Tytuł pozycji:
The value of perfusion CT in evaluating locoregional staging in post-radical prostatectomy patients with elevated serum PSA level
Background: The aim of the study was to evaluate the efficiency of perfusion CT (p-CT) in assessing cancer foci in the prostate gland in patients with elevated PSA level who had radical prostatectomy after the p-CT exam. Material/Methods: Prostate p-CT was performed at the Oncology Institute, Cracow, in 2006 in 24 patients aged 49-72 years. The examination was followed by core needle biopsy of the prostate (6-12 cores). PSA levels in the blood ranged from 5.15 to 33.1 ng/ml. The Gleason score estimated after radical prostatectomy ranged from 5 to 8. The parameters BF, BV, PS, and MTT for both prostate lobes at three levels (base, mid-gland, and apex) were measured. Relationships between the presence of pathological foci found in p-CT, serum PSA level, and histopathological findings in the removed prostate gland were analyzed. Results/Conclusions: On the basis of the analyzed material, positive correlation was found between serum PSA level and Gleason score in the post-radical prostatectomy patients.

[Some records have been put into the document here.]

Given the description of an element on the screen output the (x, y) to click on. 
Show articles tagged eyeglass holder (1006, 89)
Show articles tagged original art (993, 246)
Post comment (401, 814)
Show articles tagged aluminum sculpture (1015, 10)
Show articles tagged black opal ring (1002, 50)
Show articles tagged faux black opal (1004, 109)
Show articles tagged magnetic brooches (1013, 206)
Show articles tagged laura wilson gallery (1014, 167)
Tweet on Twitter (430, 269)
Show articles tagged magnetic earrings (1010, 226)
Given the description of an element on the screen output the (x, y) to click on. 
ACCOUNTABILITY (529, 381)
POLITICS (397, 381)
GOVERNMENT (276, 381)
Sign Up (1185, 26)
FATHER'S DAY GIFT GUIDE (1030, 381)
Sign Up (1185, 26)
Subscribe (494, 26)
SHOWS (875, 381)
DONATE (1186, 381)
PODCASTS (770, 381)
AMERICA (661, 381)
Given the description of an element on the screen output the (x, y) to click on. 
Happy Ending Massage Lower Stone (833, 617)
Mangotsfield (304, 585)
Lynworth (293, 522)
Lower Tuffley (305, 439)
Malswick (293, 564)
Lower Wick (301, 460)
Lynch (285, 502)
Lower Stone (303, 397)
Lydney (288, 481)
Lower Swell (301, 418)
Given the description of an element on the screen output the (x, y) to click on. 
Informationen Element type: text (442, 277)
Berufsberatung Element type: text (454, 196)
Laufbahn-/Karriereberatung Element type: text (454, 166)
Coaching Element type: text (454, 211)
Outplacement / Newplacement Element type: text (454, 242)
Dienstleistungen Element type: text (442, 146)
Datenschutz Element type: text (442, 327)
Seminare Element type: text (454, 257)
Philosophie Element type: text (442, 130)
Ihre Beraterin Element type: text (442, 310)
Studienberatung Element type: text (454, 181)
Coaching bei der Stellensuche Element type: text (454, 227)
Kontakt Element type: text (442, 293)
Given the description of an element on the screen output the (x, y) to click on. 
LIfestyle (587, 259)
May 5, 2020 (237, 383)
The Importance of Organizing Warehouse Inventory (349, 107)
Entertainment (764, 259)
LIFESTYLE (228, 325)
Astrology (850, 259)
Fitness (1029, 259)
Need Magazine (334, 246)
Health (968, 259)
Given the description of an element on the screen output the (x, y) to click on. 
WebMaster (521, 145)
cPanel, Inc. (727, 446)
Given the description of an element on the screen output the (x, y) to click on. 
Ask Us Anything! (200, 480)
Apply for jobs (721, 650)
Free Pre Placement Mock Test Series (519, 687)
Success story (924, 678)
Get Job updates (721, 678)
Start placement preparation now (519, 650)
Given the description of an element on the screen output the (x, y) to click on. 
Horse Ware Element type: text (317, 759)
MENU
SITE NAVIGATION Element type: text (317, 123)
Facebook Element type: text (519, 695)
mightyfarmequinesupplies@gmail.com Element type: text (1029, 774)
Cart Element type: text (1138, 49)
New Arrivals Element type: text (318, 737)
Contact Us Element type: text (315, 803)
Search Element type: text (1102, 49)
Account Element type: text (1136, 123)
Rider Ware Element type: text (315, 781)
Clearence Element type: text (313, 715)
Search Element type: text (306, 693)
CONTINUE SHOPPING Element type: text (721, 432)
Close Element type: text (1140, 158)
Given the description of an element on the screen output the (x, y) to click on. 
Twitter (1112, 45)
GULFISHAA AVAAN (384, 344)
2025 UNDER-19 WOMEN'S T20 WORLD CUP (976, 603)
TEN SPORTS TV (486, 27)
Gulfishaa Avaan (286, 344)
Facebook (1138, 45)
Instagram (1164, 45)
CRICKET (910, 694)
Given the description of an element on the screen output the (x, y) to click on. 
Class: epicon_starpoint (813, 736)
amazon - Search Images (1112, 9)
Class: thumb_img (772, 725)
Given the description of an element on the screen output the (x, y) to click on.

Positive correlation was also found between serum PSA and the presence of pathological lesions detected in p-CT. The higher the level of serum PSA, the higher the probability of detecting a pathological lesion within the prostate gland. No significant correlation between histopathological and p-CT outcome concordance and serum PSA level was noted. However, no correlation between Gleason score and p-CT examination results was found, which suggests that there is no relationship between Gleason score and presence of pathological foci detected in p-CT examination.